## GOAL OF THE EXERCISE
Across the entries below, how many lines include the word "функцией"? Reply with only the number.

BEGIN

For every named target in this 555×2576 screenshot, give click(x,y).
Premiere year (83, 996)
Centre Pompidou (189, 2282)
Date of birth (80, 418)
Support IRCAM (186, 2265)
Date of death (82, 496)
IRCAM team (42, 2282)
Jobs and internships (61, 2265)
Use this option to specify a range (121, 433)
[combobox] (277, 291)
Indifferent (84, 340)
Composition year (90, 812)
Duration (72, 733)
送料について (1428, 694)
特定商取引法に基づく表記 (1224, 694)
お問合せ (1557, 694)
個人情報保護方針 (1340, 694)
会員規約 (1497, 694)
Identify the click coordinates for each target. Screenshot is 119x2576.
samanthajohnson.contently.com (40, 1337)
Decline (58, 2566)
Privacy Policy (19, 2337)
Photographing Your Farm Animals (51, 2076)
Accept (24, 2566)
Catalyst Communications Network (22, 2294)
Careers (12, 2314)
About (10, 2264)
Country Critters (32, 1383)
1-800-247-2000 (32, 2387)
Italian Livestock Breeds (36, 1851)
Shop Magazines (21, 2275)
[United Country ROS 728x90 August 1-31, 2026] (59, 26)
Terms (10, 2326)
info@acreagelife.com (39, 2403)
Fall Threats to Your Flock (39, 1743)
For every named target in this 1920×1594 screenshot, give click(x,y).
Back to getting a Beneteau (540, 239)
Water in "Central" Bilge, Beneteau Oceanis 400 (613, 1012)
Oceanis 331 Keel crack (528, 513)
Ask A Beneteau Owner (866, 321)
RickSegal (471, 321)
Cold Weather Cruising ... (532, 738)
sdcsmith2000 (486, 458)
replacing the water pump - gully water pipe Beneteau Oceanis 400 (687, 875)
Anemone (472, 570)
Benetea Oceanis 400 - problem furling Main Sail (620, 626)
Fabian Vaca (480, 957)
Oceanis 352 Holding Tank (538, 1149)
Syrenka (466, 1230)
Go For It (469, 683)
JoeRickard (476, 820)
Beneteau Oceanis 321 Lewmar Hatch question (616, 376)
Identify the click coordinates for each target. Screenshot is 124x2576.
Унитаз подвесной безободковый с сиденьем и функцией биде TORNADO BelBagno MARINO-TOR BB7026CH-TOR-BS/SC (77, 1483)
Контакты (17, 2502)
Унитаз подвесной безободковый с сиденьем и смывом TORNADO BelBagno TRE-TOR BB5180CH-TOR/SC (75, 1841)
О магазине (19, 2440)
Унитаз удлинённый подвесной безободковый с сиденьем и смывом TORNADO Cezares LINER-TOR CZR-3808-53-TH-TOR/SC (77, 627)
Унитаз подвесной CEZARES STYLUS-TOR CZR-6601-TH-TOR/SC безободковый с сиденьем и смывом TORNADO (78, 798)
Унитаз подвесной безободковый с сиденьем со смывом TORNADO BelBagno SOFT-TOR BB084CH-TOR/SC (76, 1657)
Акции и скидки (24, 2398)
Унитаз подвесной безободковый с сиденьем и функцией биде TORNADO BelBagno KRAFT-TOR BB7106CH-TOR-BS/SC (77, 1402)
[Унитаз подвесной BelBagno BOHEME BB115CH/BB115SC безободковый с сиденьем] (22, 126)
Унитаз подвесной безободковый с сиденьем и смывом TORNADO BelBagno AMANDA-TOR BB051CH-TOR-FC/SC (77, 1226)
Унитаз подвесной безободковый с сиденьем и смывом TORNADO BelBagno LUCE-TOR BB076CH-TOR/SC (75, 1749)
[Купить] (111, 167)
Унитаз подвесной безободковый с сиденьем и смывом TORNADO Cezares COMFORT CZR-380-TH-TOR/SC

END

## YOUR RESPONSE
2